La rivista Nature ha pubblicato uno studio che quasi certamente non mancherà di far discutere, dato che riguarda la possibilità di "rianimare" un cervello dopo alcune ore dalla morte.

Non si tratta del cervello di un uomo, ma del cervello di un maiale, anzi di alcuni maiali, per la precisione 32, quelli che, a 4 ore dalla macellazione degli animali a cui appartenevano, sono stati presi dal team di ricercatori dell'Università di Yale che ha condotto l'esperimento e collegati ad un apparato che, emulando le funzionalità del cuore, ha pompato ritmicamente attorno al cervello una sostanza liquida appositamente progettata che conteneva un sangue sintetico per trasportare ossigeno e medicinali che avevano il compito di ripristinare l'attività delle cellule cerebrali.

Il "trattamento" a cui i cervelli di maiale sono stati sottoposti è durato 6 ore ottenendo i seguenti risultati: una riduzione della morte delle cellule cerebrali, il ripristino dei vasi sanguigni e quello di alcune attività cerebrali.

I responsabili delle ricerca hanno dichiarato di aver anche trovato sinapsi funzionanti, cioè le connessioni che consentono alle cellule cerebrali di comunicare tra loro.

E questo dopo che erano trascorse 10 ore dalla morte degli animali.

Che cosa dimostra la ricerca? Che quanto credevamo finora, cioè che la morte del cervello fosse rapida e irreversibile a causa della mancanza di ossigeno, dovrà essere rivisto.

Questo è quanto ha dichiarato in merito Nenad Sestan, professore di Neuroscienza all'Università di Yale, che ha condotto lo studio: "La morte delle cellule nel cervello avviene attraverso una finestra temporale più lunga di quanto credevamo. Quello che la ricerca dimostra è che il processo di morte delle cellule è un processo graduale e non quasi immediato. Inoltre, alcuni di questi processi possono essere rinviati, impediti o addirittura invertiti".

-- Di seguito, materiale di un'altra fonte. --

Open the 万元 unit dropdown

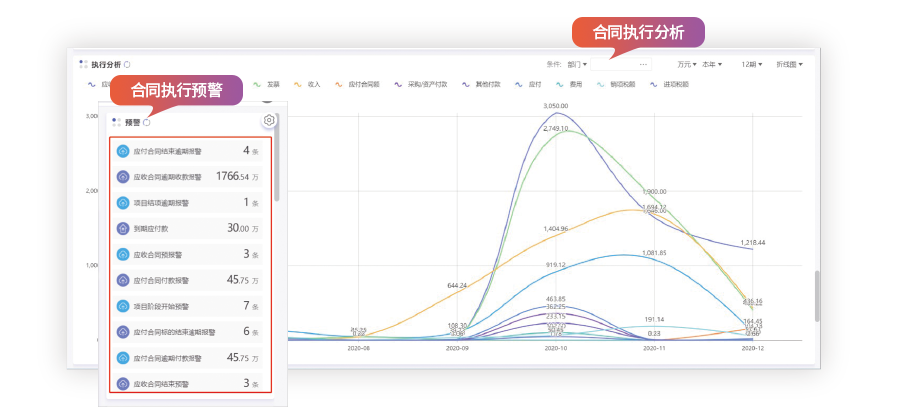coord(686,64)
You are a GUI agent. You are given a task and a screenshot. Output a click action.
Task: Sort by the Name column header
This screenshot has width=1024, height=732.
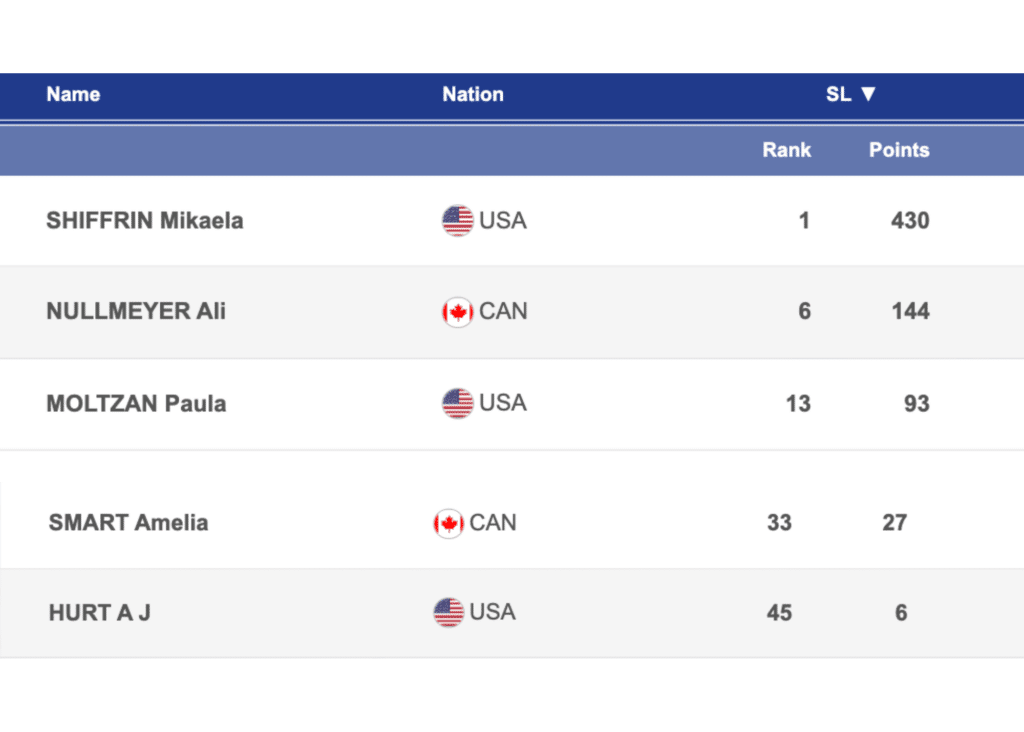tap(73, 95)
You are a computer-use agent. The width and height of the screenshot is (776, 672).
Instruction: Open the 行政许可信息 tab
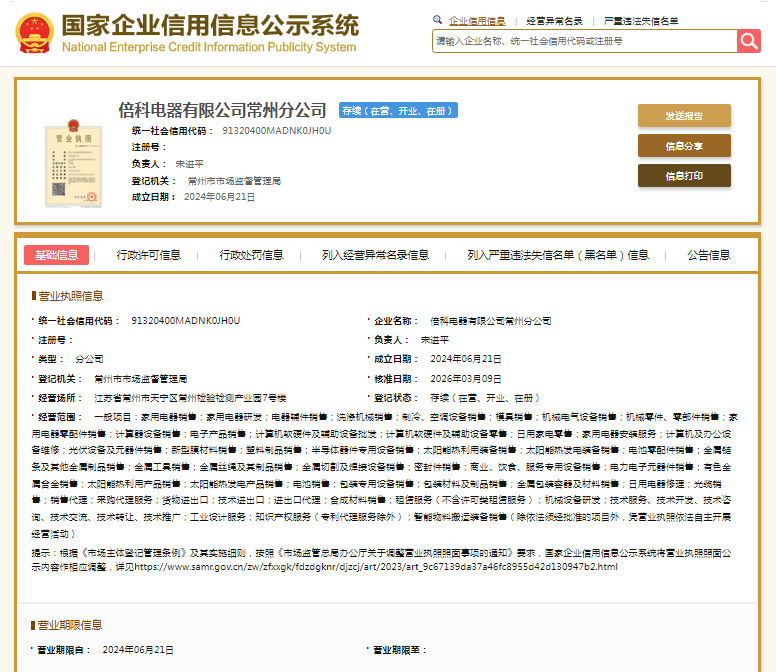coord(149,255)
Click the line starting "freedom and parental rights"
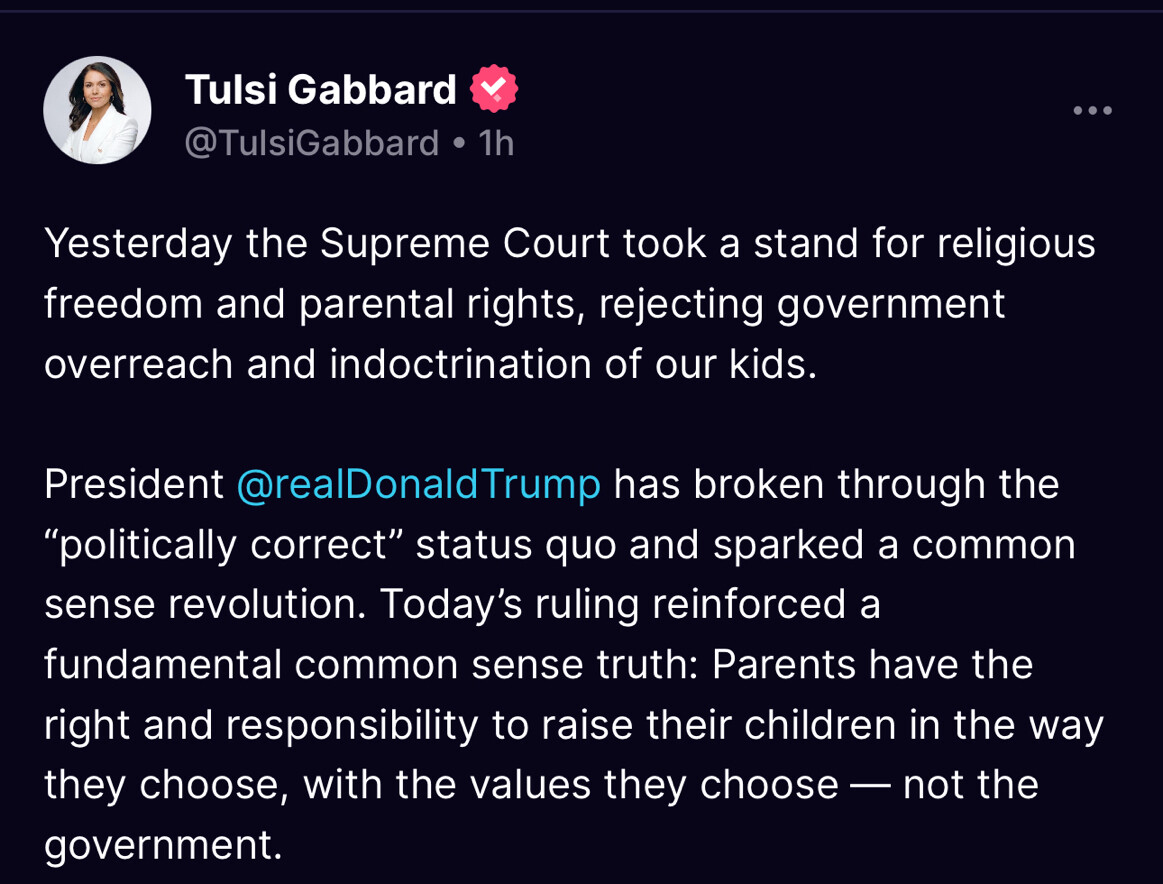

Naturalmente, nessuno dei ricercatori pensa di essere agli albori di una scoperta che in futuro consentirà di salvare i "contenuti" di un cervello anche dopo la morte di un individuo. Invece, ritengono che lo studio possa essere di aiuto, anche nel medio periodo, a coloro che lavorano alla ricerca di cure contro malattie come demenza senile e Alzheimer o a quelle per curare i danni al cervello causati da un ictus, da una carenza di ossigeno o da un trauma esterno.

Il professor Sestan ha anche aggiunto che al momento non è possibile affermare che in futuro sia comunque possibile ripristinare le normali funzioni di un cervello che abbia subito una prolungata assenza di ossigeno.